Cuando nuestros hijos David y María eran pequeños, siguiendo el ejemplo que veían en casa, corrieron varias carreras populares infantiles, a las que les llevábamos para disfrutar del día de carreras, compartiendo con otros amigos corredores momentos muy agradables. Aunque yo seguí corriendo, ninguno de los dos se aficionó lo suficiente a las carreras como para hacerla su deporte, pero siempre se han interesado por mi afición y mis logros y me han acompañado en entrenamientos (ellos en bici) o a algunas competiciones. David, incluso, corrió conmigo hace un par de años la Carrera Nocturna del Gualdalquivir, una prueba muy emblemática de nuestra ciudad, Sevilla.

La sola idea de perder a nuestro hijo ha sido un enorme peso sobre nosotros durante este año (...y dos días), ni siquiera os voy a pedir que os lo imaginéis, pero sí que comprendáis nuestro dolor y sufrimiento. Mi mujer abandonó su trabajo para estar junto a David el mayor tiempo posible, es vigilante de seguridad y su horario es totalmente incompatible con un proceso como éste. Si he sufrido por mi hijo, poco menor ha sido el dolor que he pasado por ver cómo mi compañera se hundía en una depresión que precisó ayuda profesional durante varios meses. Ella, también una "corredora" de la vida, una luchadora del día a día, se ha enfrentado como solo una madre puede hacerlo a una situación como ésta. También mi mujer fue aficionada corredora en su momento, incluso corrió junto a mí otra Nocturna. ¡Qué mujer!
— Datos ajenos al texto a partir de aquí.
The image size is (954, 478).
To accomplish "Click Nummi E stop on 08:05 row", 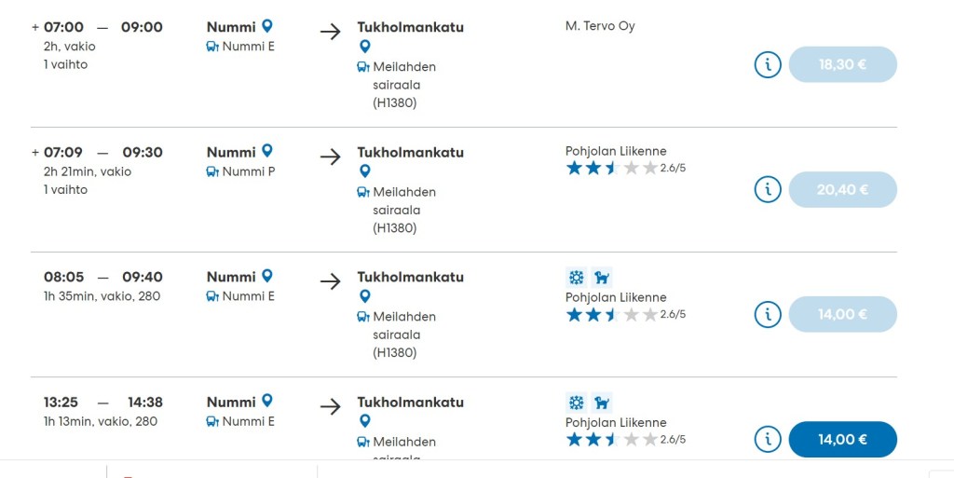I will 248,296.
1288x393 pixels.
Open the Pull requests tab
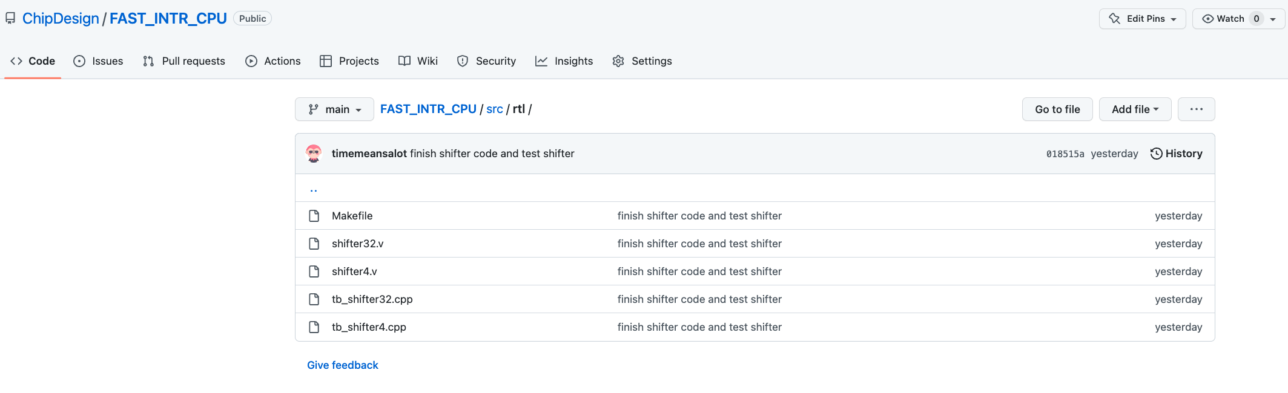point(184,61)
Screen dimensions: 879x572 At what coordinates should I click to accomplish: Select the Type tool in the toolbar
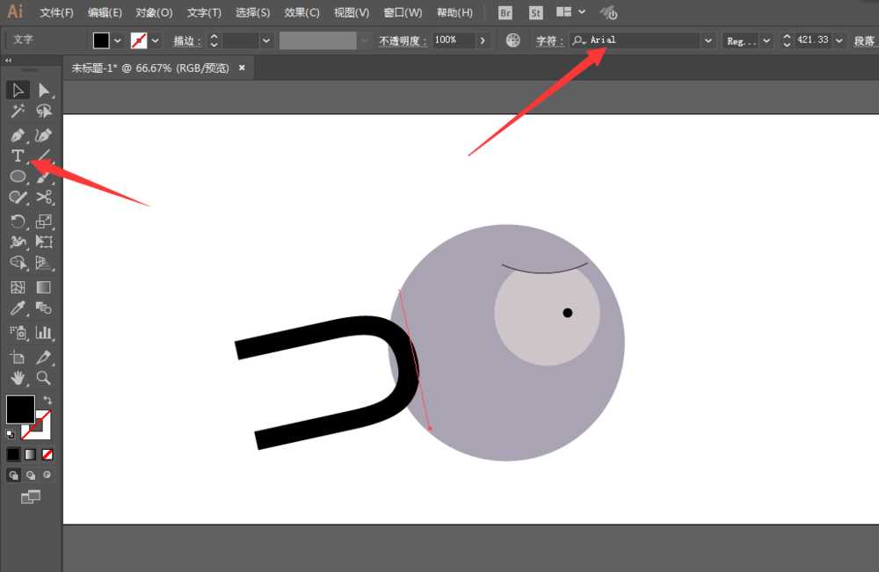[x=17, y=156]
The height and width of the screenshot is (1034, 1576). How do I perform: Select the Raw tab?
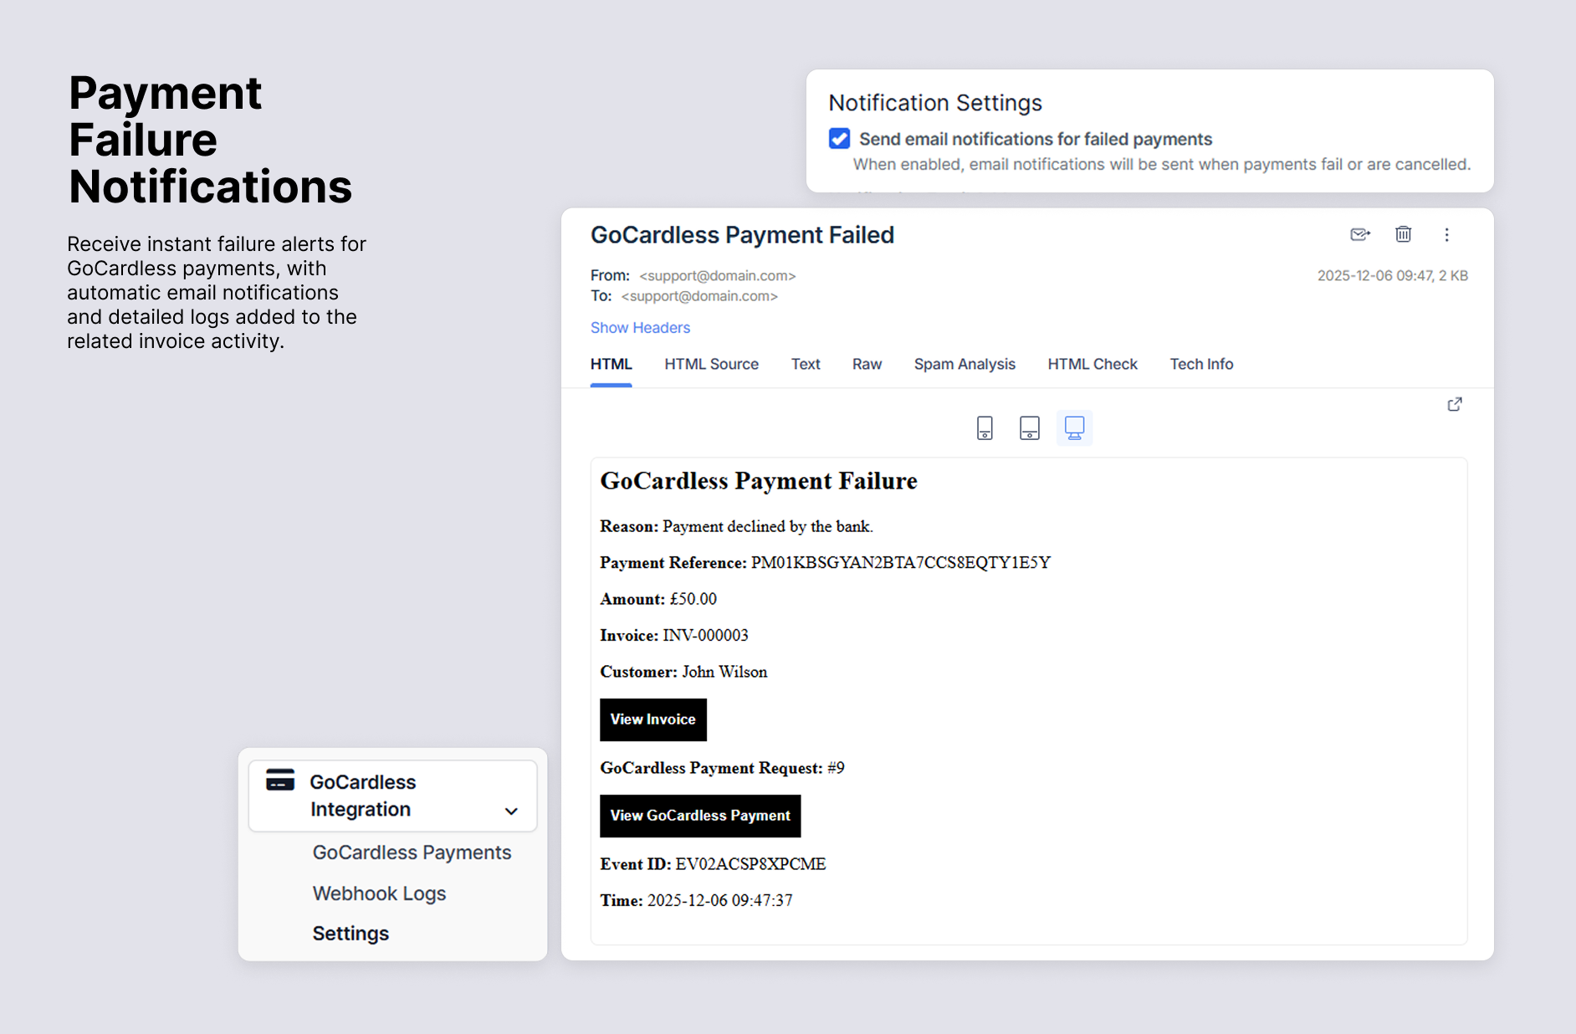pos(867,364)
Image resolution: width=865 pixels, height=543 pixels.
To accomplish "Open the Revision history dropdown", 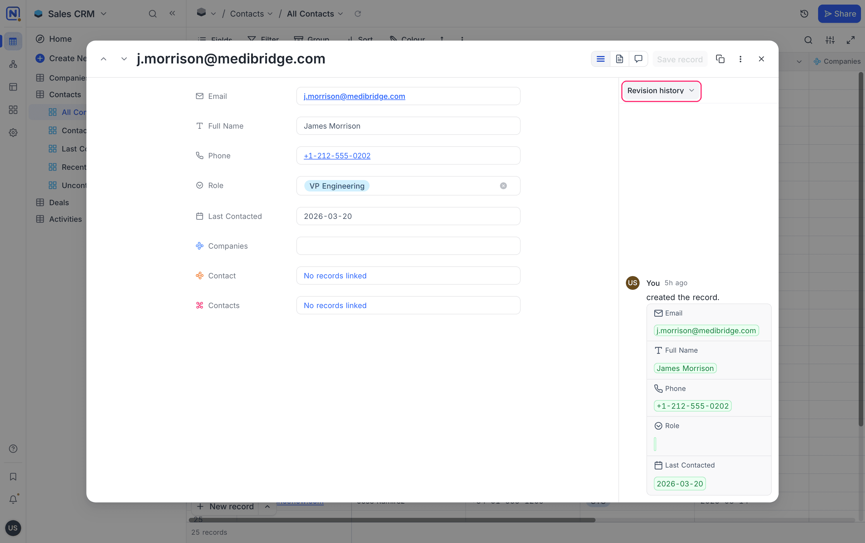I will [661, 91].
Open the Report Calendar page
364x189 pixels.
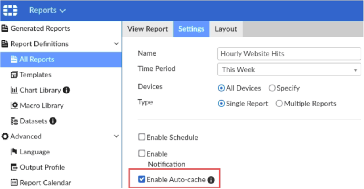point(45,183)
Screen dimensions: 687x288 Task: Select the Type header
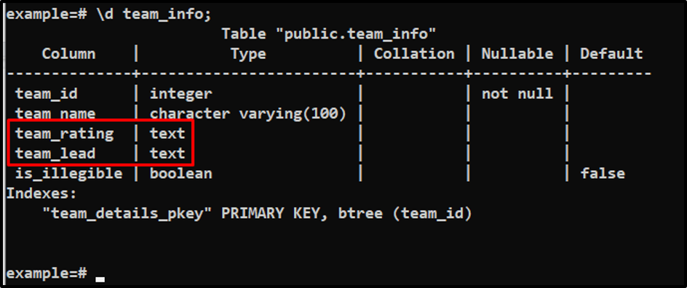point(248,54)
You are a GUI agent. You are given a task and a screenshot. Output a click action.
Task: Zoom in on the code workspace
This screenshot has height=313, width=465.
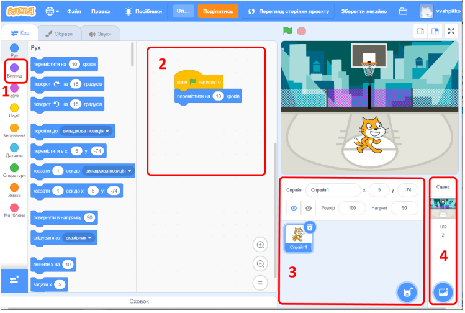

Hemos pasado un año horrible, con tratamiento de quimioterapia, radioterapia, analíticas, TACs, visitas constantes al hospital, ingreso y aislamiento por bajada de defensas... Y aun así podemos sentirnos afortunados, porque todo el proceso ha ido mucho mejor que en la mayoría de los casos similares y esta familia ha salido fortalecida y más unida que nunca del gran reto superado. Damos de corazón las gracias a todos nuestros amigos y familiares que han estado a nuestro lado ayudándonos y apoyándonos.

Hoy, 22 de mayo, podemos dar gracias por la curación de David. Sí, se ha salvado, ha vencido al cáncer, ha ganado la carrera más importante y ha ganado un premio como no dan en ninguna otra prueba: PODER DISFRUTAR DE SU PROPIA VIDA.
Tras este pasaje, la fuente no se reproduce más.